Par Rafael Rodriguez, directeur général d’Africa Travel Group, www.africatravel-group.com
Fini les belles journées ensoleillées où les cars remplis de visiteurs stationnaient à tour de rôle devant le village artisanal de Soumbedioune. Finie les magnifiques matinées où les touristes se rangeaient patiemment, attendant leur tour, pour visiter la bouleversante maison des esclaves à Gorée. Fini les plages du Cap Skirring ou de Saly jonchées de parasols, battant le plein en saison touristique. Fini les camions 6x6 débordant d’enthousiastes aventuriers avides de parcourir les sinueuses pistes du Saloum.
Il y a eu un temps où dans chaque village de Casamance on pouvait trouver un campement intégré fonctionnant à plein régime, où d’accueillantes femmes Diola s’attelaient à préparer un « domoda » aux « consonances européennes, pas piquant », où les hommes partaient à la recherche de poulets dans le village afin de satisfaire les vagues des touristes des circuits de Nouvelles Frontières, Jet Tours ou Unijoven. À Simenti, en plein cœur du parc du Niokolo Koba les Lands Rover se croisaient sans cesse, à la recherche des buffles et des antilopes. Les buvettes, restaurants et discothèques de St Louis, Ziguinchor, Mbour, Ndangane ou Cap Skirring regorgeaient de voyageurs, le sourire en bandoulière… Ah qu’il était bon de passer ses vacances au Sénégal !
Et soudain… Le néant, l’obscurité
Où sont passés tous ces touristes ? Où sont passés ces braves paysans bretons ou normands qui chaque année étaient fidèles à l’immense écrin de verdure et à l’accueil chaleureux qu’offrait le Domaine de Nianing, de Keur Saloum ou de l’hôtel du Delta du Niominka. Où sont passés ces hordes des touristes espagnols qui envahissaient les plages de l’île de Carabane de « caramelos » ? Où sont passées ces familles françaises, chaque année plus nombreuses à venir se réchauffer sous le soleil de Saly, aux abords de l’hôtel Savana, Royam ou Bougainvilliers ? Où passent-ils leurs vacances maintenant ces Italiens, Allemands, Belges qui fréquentaient le parc de Djoudj, l’île de Fadiouth, les maisons à impluvium de Enampore, Affiniam ou Baila ? Où sont passés ces pêcheurs au gros aguerris qui sillonnait les eaux du delta du Saloum de Djiffer à Toubacouta, de Ndangane et Sangomar, toujours à la recherche de belles prises ? Où sont passés ces chasseurs infatigables, parcourant sans se lasser les pistes de Tambacounda à Kolda, de Rosso à Matam, de Nioro à Fimela ? Où sont passés tous ces Américains, Portugais ou Suédois qui visitaient avec émotion la grande mosquée de Touba, la cathédrale de Dakar, le marché multicolore de Kaolack, les chutes de Dindefelo, le musée Théodore Monod de Dakar, les villages Bedick et Bassari, les cases à étages de Mlomp, la réserve de Guembeul, de Bandia, les parcs de Barbarie, de la Basse Casamance, la Place Faidherbe à Saint-Louis … et tant d’autres belles curiosités ?

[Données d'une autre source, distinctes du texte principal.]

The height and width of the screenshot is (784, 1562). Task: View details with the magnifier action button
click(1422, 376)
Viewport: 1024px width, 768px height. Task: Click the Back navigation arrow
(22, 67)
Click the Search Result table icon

Car tout cela se trouve bien au Sénégal. Trésors négligés, balayés d’un revers de main par une politique touristique à ce point maladroite qu’elle pourrait être aujourd’hui étudiée comme un véritable exemple de « contre politique touristique » ; soit tout ce qu’il faut faire pour réduire à néant une destination touristique.
Comment expliquer la dégringolade totale que subit notre secteur ?
Malgré un contexte politique agité, le Sénégal reste un pays stable, exemple de démocratie et de cohabitation interreligieuse et ethnique. Un pays qui profite de 530 kilomètres de côtes presque vierges. Un des pays les plus ensoleillés du globe. Un pays situé à seulement quatre heures de vol de la plupart des capitales européennes et desservit par la presque totalité des compagnies aériennes les plus importantes au monde. Bref, un pays sûr, ensoleillé, accueillant, aux multiples richesses… Où se situe donc le problème ?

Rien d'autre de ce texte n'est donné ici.